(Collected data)
····················

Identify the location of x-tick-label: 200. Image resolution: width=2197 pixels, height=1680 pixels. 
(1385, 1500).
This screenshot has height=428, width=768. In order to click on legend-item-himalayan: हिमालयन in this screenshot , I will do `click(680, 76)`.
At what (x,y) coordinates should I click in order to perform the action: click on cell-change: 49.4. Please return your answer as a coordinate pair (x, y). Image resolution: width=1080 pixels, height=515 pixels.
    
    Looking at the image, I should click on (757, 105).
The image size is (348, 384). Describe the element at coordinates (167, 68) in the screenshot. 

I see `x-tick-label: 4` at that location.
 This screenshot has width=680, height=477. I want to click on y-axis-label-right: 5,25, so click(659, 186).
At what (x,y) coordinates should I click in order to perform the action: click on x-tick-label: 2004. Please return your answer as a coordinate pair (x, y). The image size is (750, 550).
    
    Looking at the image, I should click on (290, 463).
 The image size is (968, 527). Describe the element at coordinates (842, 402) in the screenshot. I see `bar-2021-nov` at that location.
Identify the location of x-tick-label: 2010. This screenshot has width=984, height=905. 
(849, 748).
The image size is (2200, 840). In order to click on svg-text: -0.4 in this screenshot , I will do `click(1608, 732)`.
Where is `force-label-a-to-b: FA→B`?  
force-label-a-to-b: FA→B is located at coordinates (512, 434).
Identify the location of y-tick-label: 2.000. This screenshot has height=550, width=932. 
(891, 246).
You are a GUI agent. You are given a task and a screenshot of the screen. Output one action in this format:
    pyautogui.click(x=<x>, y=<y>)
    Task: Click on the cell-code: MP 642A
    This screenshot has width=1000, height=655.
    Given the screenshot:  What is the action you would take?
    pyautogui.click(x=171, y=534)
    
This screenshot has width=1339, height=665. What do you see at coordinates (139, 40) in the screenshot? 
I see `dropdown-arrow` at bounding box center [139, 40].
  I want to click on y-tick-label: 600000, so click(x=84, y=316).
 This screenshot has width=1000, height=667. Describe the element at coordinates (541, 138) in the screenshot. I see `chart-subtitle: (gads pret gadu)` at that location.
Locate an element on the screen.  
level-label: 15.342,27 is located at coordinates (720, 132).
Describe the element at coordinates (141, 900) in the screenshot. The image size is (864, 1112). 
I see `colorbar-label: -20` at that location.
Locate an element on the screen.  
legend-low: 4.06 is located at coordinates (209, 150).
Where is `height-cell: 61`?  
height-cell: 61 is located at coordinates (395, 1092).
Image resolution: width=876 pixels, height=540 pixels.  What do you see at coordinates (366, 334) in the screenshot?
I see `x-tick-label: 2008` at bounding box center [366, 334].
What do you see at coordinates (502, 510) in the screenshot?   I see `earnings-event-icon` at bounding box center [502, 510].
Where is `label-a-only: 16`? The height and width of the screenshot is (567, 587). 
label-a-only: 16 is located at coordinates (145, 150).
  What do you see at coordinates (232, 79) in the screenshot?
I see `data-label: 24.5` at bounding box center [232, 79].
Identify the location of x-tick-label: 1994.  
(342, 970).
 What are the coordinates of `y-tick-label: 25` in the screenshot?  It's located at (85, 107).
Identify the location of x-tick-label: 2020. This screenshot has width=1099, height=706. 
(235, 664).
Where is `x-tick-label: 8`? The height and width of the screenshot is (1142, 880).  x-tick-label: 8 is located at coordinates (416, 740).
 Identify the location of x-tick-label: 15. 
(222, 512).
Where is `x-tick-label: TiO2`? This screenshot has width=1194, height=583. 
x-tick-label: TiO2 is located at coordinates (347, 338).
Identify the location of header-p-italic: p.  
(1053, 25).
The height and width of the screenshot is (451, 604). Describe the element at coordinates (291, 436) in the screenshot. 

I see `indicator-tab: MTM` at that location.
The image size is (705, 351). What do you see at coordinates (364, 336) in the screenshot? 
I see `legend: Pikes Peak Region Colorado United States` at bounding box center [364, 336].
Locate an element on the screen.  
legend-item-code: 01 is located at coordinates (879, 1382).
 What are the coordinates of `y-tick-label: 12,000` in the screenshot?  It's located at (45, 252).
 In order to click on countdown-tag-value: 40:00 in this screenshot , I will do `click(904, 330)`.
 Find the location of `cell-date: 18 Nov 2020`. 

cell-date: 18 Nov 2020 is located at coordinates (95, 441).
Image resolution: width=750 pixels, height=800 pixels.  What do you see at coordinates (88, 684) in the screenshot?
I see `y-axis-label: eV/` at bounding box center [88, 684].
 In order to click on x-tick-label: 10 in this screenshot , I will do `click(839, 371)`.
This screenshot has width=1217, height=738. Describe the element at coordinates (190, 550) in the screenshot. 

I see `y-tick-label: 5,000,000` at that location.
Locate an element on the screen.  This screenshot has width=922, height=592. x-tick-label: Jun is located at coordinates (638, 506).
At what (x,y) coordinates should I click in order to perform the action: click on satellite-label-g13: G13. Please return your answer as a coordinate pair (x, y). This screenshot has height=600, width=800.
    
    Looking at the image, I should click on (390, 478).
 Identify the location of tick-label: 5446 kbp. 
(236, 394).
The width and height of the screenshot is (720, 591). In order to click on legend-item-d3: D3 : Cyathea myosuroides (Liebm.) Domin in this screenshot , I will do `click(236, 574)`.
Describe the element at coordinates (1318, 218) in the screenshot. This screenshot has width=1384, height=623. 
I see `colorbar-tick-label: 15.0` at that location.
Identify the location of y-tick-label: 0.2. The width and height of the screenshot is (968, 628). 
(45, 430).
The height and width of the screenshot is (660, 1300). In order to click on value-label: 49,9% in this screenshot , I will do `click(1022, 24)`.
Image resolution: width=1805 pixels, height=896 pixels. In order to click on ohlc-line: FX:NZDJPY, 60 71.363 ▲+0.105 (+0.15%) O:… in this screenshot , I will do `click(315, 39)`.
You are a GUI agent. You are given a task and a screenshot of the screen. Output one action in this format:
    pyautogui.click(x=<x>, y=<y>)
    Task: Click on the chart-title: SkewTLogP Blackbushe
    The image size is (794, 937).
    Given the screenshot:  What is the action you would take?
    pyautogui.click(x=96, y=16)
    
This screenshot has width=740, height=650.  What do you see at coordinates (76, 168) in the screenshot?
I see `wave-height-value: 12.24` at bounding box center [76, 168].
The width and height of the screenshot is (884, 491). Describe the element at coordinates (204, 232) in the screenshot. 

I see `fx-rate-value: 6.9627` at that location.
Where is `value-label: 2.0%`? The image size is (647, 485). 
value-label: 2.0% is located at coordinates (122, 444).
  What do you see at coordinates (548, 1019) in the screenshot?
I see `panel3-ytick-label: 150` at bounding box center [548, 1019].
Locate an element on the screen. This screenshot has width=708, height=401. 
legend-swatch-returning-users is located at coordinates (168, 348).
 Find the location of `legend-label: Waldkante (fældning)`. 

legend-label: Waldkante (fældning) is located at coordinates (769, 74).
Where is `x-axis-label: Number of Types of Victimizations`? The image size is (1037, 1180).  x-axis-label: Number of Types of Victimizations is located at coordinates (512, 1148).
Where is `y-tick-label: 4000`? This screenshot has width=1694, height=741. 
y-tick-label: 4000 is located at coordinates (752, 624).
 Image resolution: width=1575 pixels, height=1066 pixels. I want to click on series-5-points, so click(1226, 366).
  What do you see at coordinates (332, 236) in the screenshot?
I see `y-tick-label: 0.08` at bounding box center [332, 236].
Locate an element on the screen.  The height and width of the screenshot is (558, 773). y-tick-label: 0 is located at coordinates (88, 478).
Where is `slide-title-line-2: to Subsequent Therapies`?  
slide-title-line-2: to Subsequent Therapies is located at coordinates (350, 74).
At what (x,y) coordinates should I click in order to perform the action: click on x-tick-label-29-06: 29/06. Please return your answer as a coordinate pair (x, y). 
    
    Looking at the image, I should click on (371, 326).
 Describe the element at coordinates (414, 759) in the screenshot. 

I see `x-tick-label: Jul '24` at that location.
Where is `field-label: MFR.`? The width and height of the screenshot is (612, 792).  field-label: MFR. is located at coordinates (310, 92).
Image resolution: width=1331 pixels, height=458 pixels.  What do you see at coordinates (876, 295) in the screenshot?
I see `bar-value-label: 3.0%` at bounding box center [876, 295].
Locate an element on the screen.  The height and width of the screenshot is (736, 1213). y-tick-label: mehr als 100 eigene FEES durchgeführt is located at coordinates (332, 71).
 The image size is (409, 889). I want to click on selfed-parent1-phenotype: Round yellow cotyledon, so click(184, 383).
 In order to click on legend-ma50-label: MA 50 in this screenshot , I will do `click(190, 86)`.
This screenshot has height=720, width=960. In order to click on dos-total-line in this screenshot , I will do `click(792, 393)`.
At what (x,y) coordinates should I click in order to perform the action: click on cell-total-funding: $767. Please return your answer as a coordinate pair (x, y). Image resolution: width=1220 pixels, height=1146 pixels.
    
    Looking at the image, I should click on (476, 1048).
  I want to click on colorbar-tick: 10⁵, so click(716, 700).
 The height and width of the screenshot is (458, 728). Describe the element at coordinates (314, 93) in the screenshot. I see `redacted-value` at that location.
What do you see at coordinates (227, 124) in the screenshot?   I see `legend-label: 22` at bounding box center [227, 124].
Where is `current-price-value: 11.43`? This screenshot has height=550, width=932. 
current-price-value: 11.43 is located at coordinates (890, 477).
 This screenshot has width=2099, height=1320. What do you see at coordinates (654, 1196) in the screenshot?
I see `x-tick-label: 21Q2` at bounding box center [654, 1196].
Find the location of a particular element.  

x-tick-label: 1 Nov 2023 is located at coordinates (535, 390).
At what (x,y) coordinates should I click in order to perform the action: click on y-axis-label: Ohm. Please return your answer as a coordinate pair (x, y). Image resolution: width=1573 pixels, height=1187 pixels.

····················

• **DIRECTIVE**
Copy out the lines above word for word, starting with the line containing "is (750, 550)." and ending with the line containing "Looking at the image, I should click on (290, 463).", including both of those lines.

• **ANSWER TO THE PROBLEM**
At what (x,y) coordinates should I click in order to perform the action: click on x-tick-label: 2004. Please return your answer as a coordinate pair (x, y). The image size is (750, 550).
    
    Looking at the image, I should click on (290, 463).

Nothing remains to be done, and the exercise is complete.